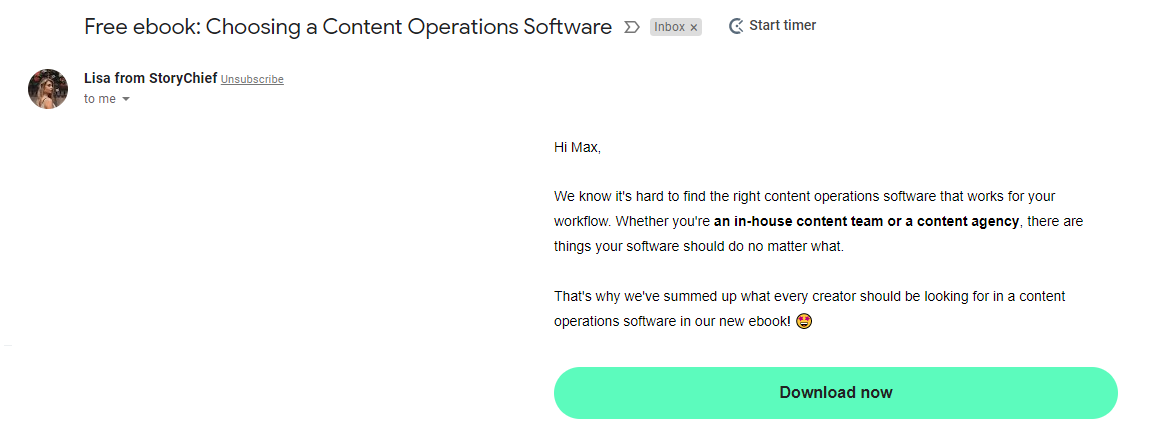Click the importance marker icon beside the subject
This screenshot has height=439, width=1151.
[x=631, y=27]
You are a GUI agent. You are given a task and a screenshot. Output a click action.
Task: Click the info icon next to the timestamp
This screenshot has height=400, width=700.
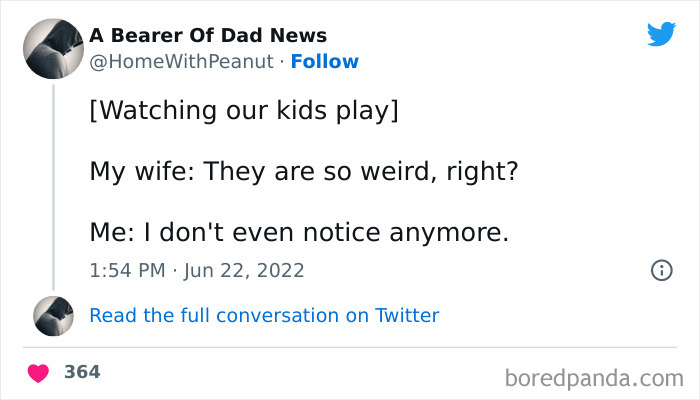661,270
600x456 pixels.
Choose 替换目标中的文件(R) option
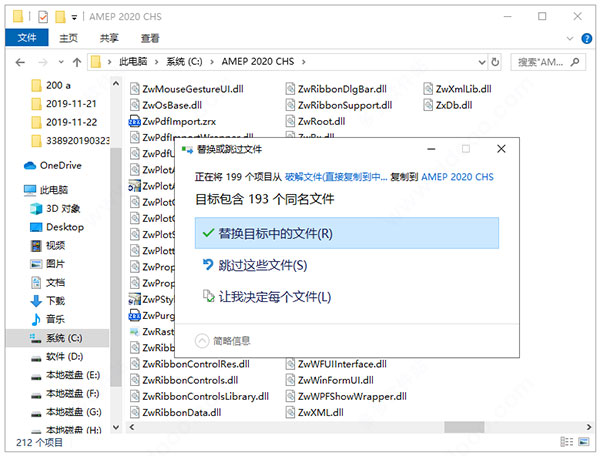(266, 232)
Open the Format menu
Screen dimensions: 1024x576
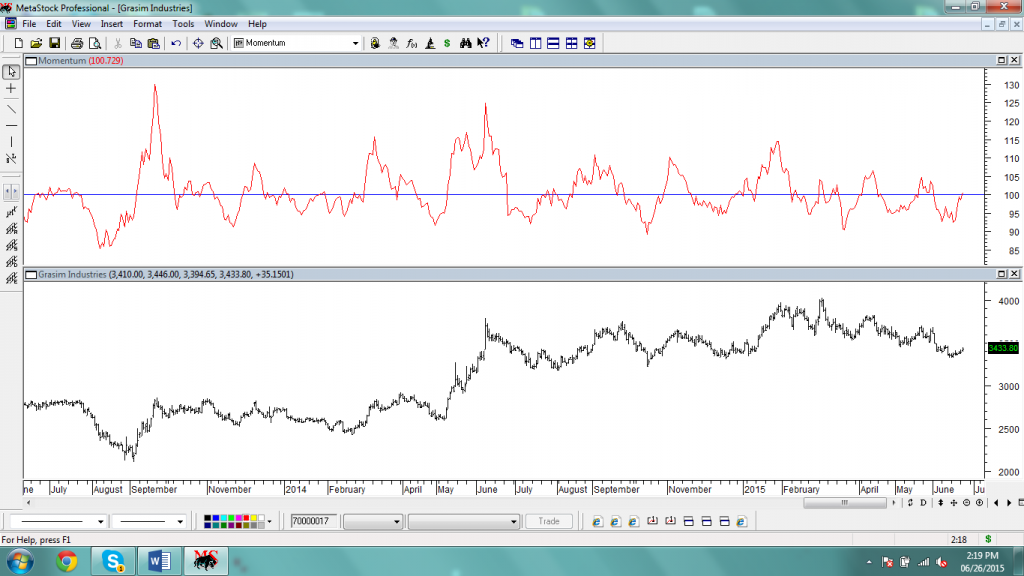pyautogui.click(x=147, y=23)
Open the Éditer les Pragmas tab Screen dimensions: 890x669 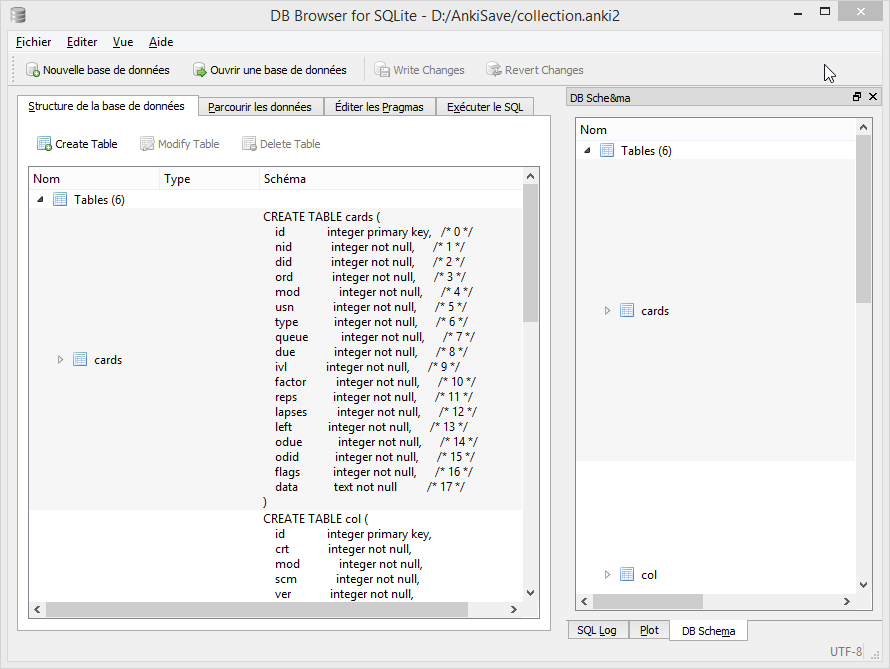point(379,106)
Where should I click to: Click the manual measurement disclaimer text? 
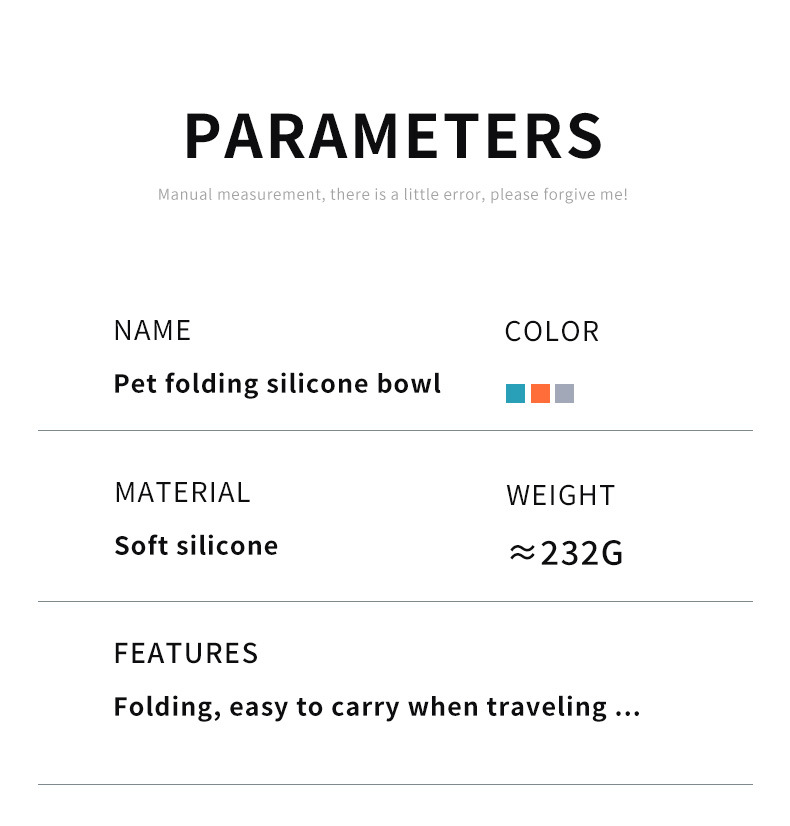coord(393,194)
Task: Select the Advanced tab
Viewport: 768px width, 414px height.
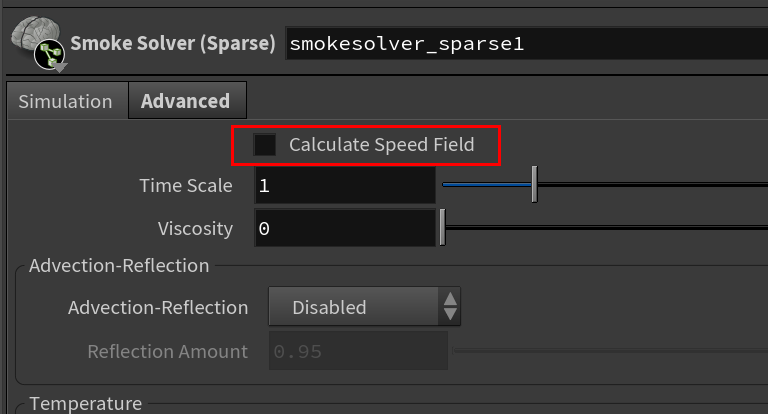Action: point(187,101)
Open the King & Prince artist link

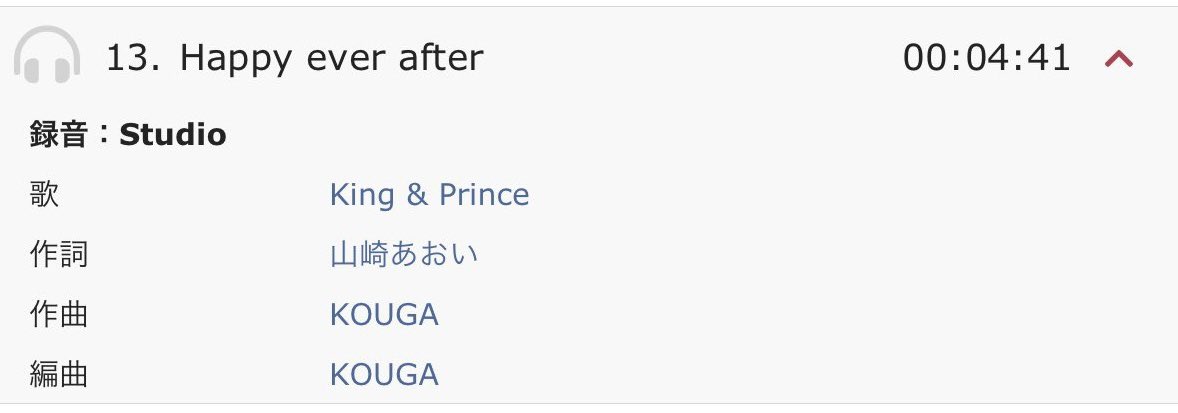pos(429,195)
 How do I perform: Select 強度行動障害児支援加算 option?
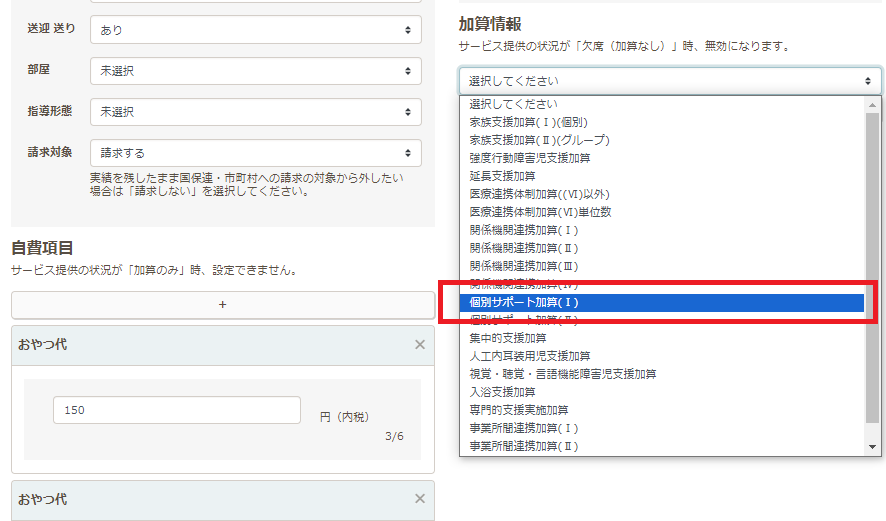662,158
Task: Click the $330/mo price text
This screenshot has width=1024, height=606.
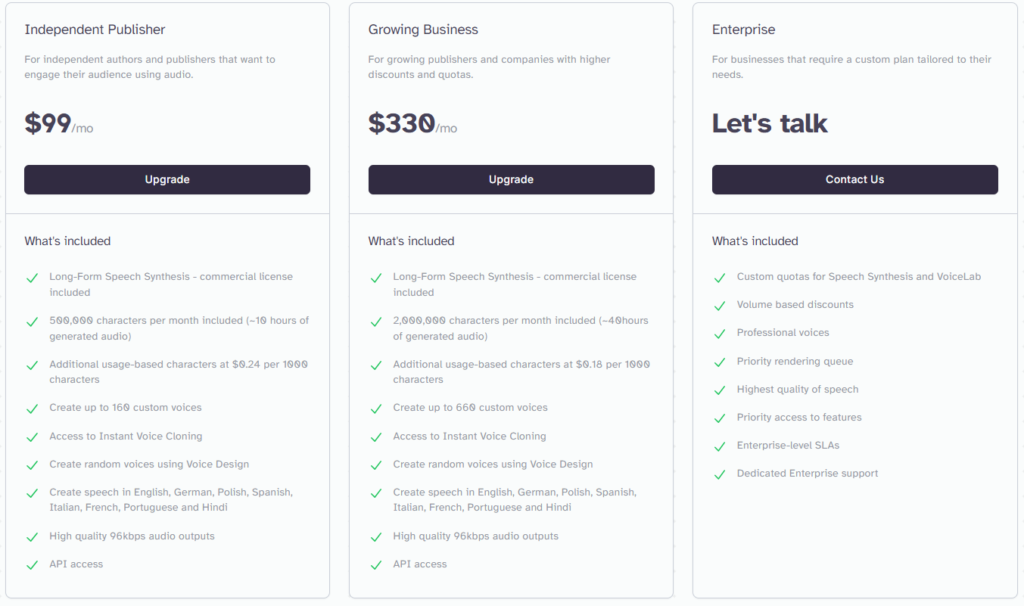Action: point(413,123)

Assignment: Only one thing is required here: an exact copy of the lines from the one bearing "Task: Click the $330/mo price text" through the final line above, both included, with pictures left out.

Your solution:
Task: Click the $330/mo price text
This screenshot has width=1024, height=606.
Action: point(413,123)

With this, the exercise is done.